#### [EXERCISE PROMPT]
Can you return the lines of the material below unchanged, from the line with "You are a computer-use agent." up to and including its last line, and leave the pictures out?

---------- DATASET RECORDS ----------

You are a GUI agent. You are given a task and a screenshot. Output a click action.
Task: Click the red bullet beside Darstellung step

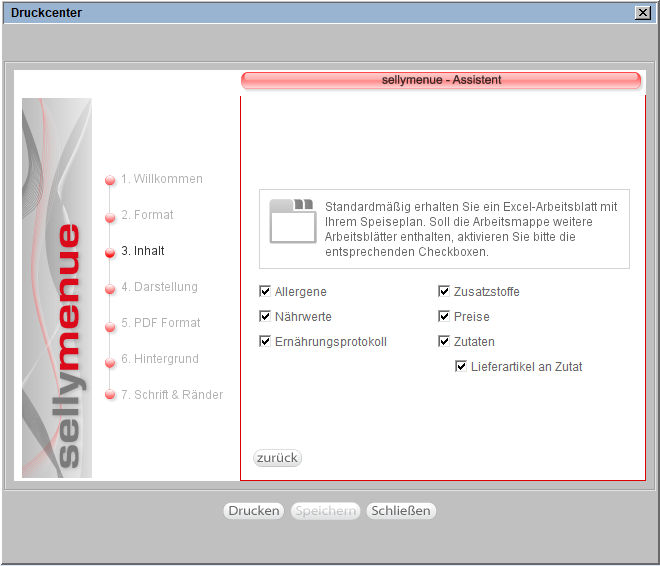tap(110, 289)
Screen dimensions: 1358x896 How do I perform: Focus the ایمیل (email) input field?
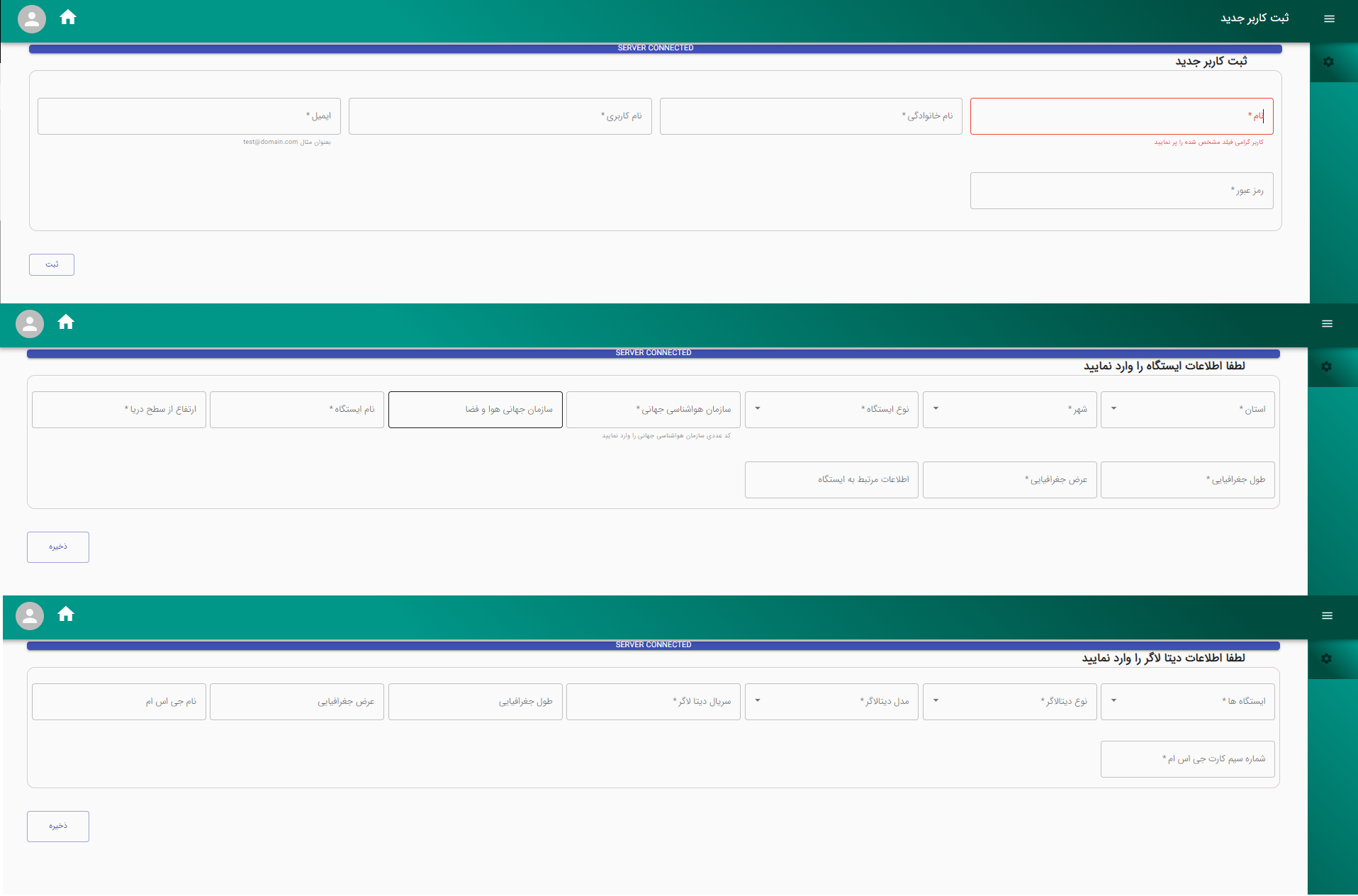pyautogui.click(x=189, y=116)
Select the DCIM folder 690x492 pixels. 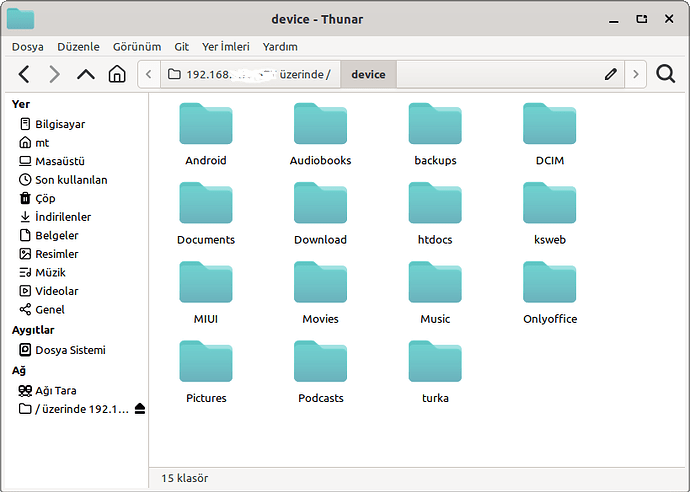click(549, 134)

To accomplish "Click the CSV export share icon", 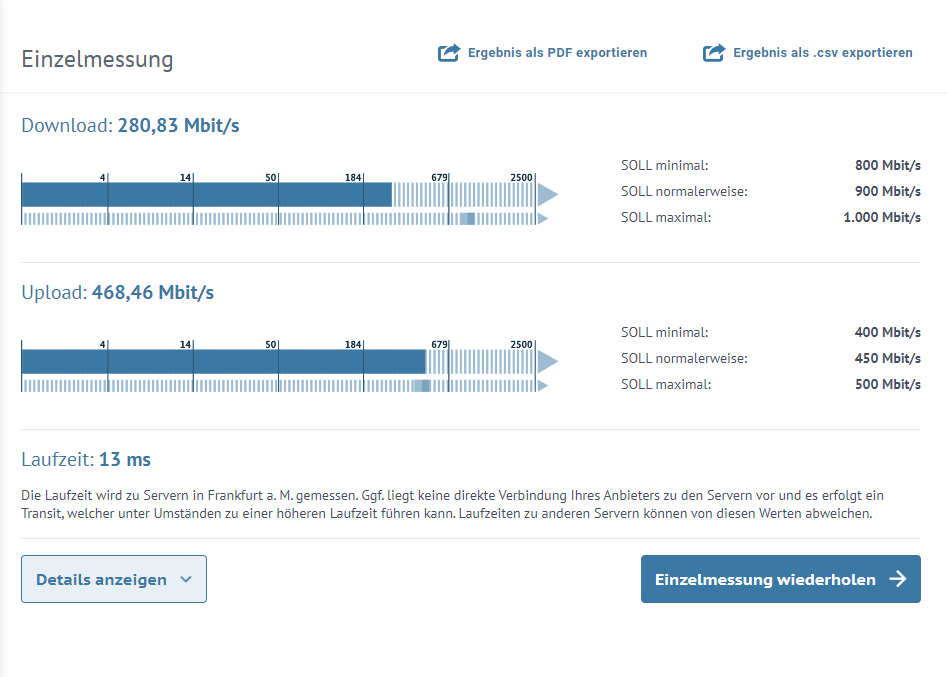I will (714, 53).
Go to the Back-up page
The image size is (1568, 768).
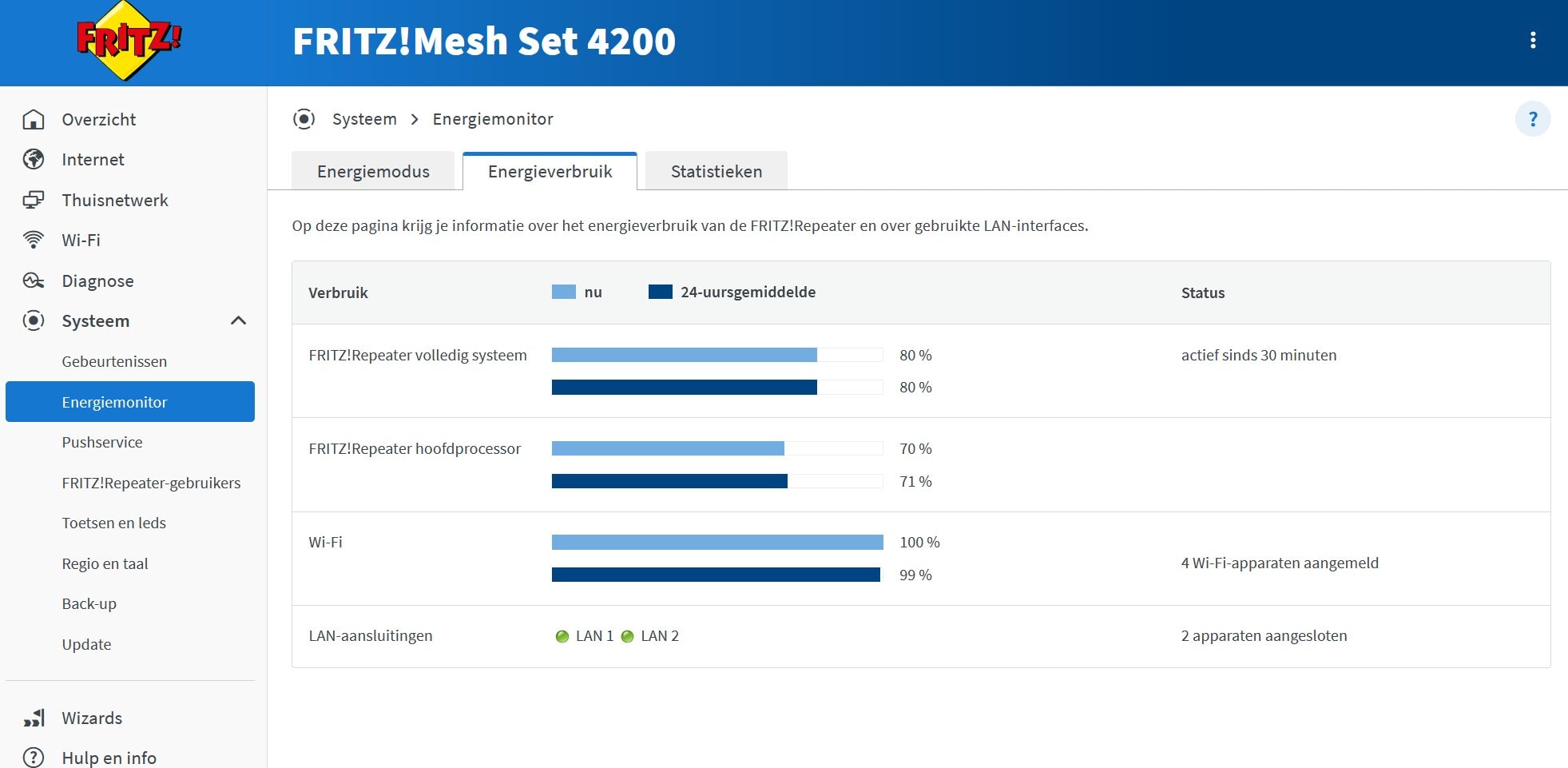coord(89,603)
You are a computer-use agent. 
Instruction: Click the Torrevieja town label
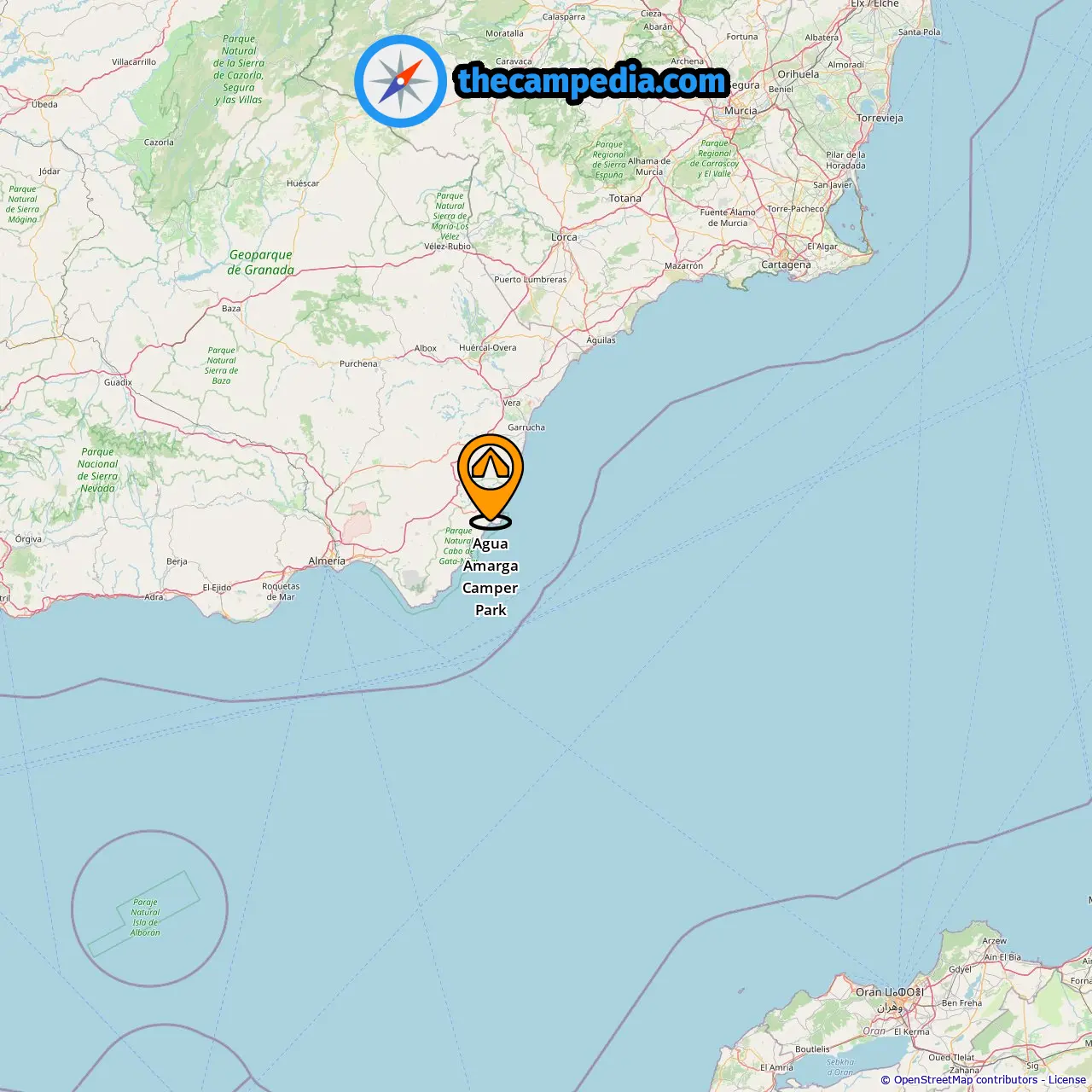[x=880, y=118]
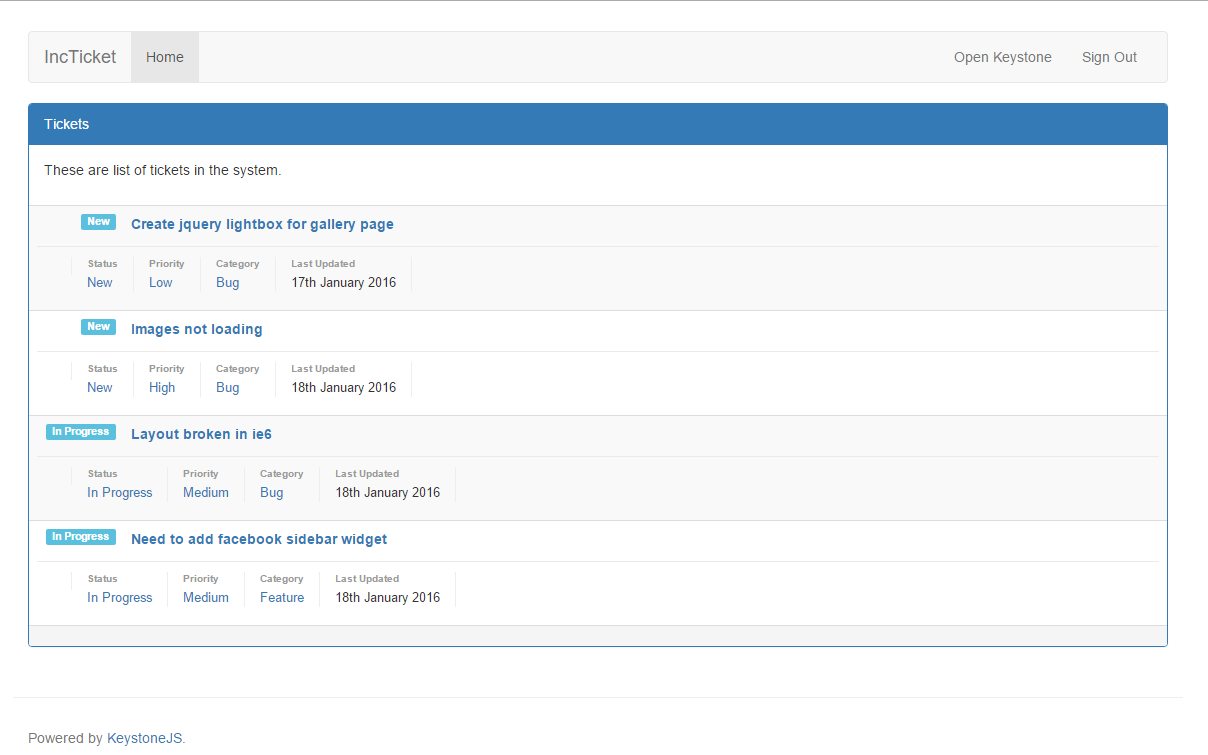Open the 'Images not loading' ticket
The width and height of the screenshot is (1208, 755).
coord(196,329)
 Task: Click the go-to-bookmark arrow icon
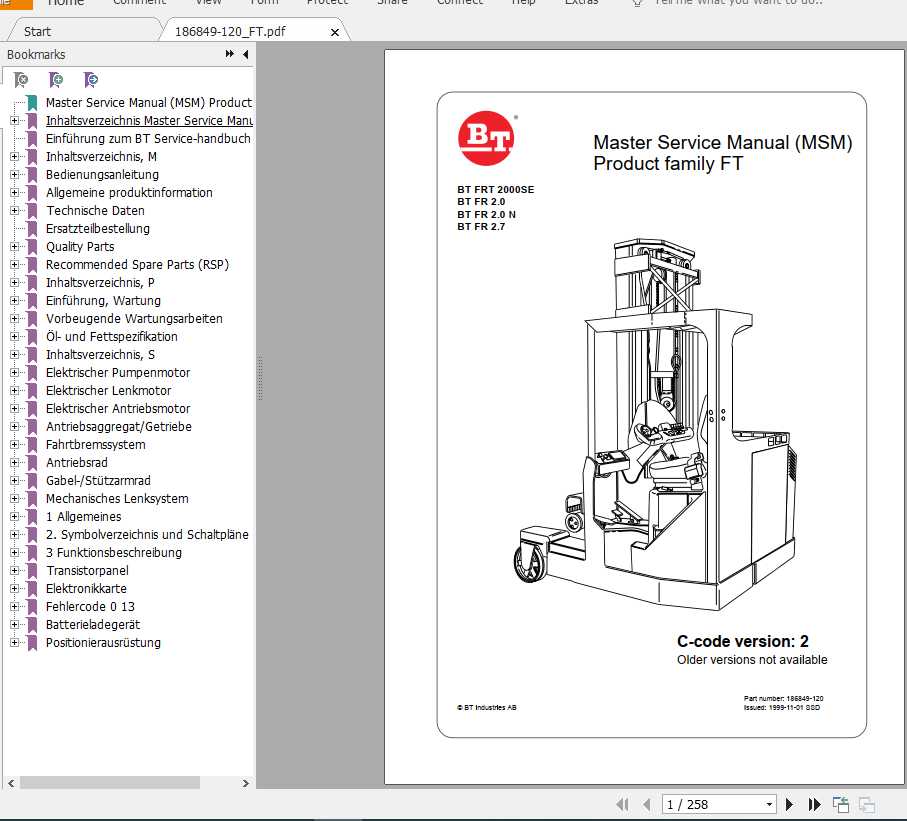click(91, 80)
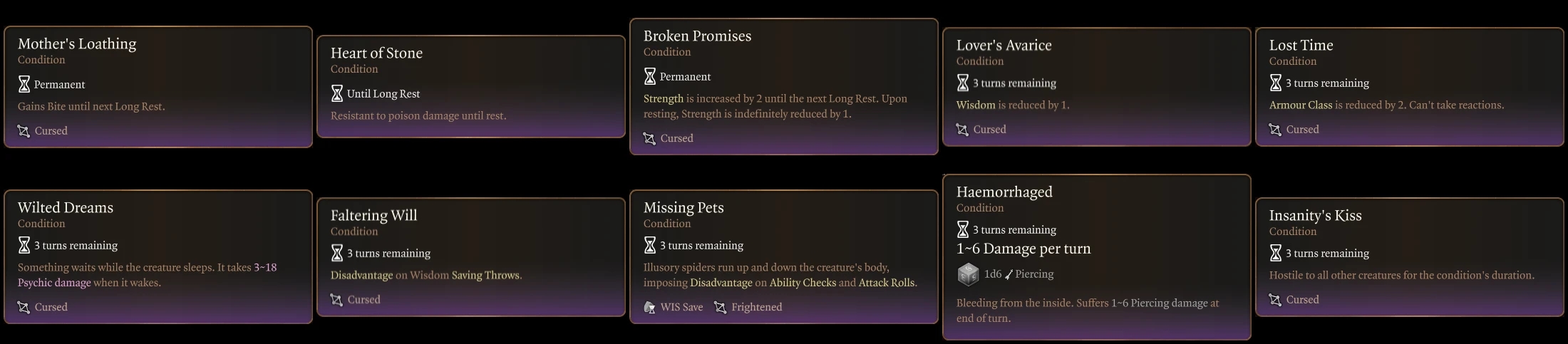Click the Cursed icon in Mother's Loathing card
This screenshot has width=1568, height=344.
tap(24, 131)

----------

#### [FINISHED ANSWER]
You are a computer-use agent. 
Instruction: Click the Torrevieja town label
[x=880, y=118]
Open the 'Images not loading' ticket
The width and height of the screenshot is (1208, 755).
coord(196,329)
 Task: Click the go-to-bookmark arrow icon
click(91, 80)
Click the Cursed icon in Mother's Loathing card
This screenshot has width=1568, height=344.
tap(24, 131)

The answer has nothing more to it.